Tuttavia sui giornali, a partire da quelli economici che seguono la borsa, sono trapelate molte indiscrezioni sull'aggravarsi della crisi finanziaria e sulle possibili evoluzioni giudiziarie (il 3 febbraio ci sarà una decisione definitiva sulla richiesta di fallimento che pende sulla holding olandese che controlla MBFG).

L'assemblea tuttavia è stata l'occasione percepire l'umore diffuso tra chi sta vivendo un momento di assoluta incertezza e per mettere a confronto tutti gli attori che hanno voce in capitolo. Il Pd ha voluto raccordare tutti i livelli istituzionali: oltre al Resp.le Lavoro provinciale e Segretario di Circolo di Cavriago Mirko Tutino erano presenti l'On. Maino Marchi (componente della commissione bilancio della Camera), il Consigliere Regionale Gianluca Rivi, il Segretario del PD Giulio Fantuzzi ed il Sindaco di Cavriago Vincenzo Delmonte. Inoltre, tra il pubblico, erano presenti numerosi consiglieri della maggioranza in Consiglio Comunale di Cavriago e diversi Consiglieri Provinciali.

Il Partito Democratico, al termine dell'incontro, ha definito la sua posizione rispetto a quanto potrà avvenire nei prossimi giorni:

1) si chiede alla proprietà di fare piena luce sulla situazione economica del Gruppo e fare ogni possibile sforzo per evitare il fallimento di un'azienda così importante per Cavriago e per tutto il territorio reggiano.

2) qualora non si riesca ad evitare il peggio, si chiede l'attivazione degli strumenti previsti con la Legge Marzano, che prevede l'attivazione di un'amministrazione controllata che si ponga come obiettivo primario (a differenza di quanto potrebbero fare le banche creditrici in caso di fallimento), la tutela dei posti di lavoro e della produzione, salvaguardando la condizione occupazionale ed la sopravvivenza del marchio.

3) i Parlamentari continueranno ad insistere presso il Ministero per l'attivazione di un tavolo ministeriale sulla crisi del MBFG, allo scopo di gestire la possibile crisi aziendale.

4) i rappresentanti del PD in Comune, in Provincia ed in Regione sono pronti ad attivarsi per garantire l'utilizzo di tutti gli ammortizzatori sociali necessari.


Il PD è solidale con i lavoratori del Gruppo e, attraverso i diversi livelli istituzionali, farà qualsiasi cosa per evitare la chiusura di un'azienda così importante per Cavriago.

Tutto quanto è avvenuto, inoltre, deve indurci ad ulteriori riflessioni di carattere generale. Si dice spesso che dalla crisi non usciremo così come siamo entrati.

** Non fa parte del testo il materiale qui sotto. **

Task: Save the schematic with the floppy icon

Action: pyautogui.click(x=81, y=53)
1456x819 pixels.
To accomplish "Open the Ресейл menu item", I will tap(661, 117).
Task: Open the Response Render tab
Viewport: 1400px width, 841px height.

Crediamo, anche in senso autocritico, che si debba ripensare al modello economico nel quale viviamo.
Non è pensabile che un'azienda, senza particolari crisi di produzione, possa crollare come un gigante d'argilla sotto il peso di debiti finanziari spropositati.
La libertà lasciata a gestioni economico-finanziarie spericolate, alle banche e a chiunque voglia moltiplicare il denaro mettendo in gioco importanti realtà produttive e posti di lavoro, nel futuro non potrà essere la stessa di oggi. Lo ha detto Barack Obama al discorso pronunciato al Congresso americano in occasione del suo primo anno di mandato e crediamo che dovrà dirlo con chiarezza anche il Partito Democratico.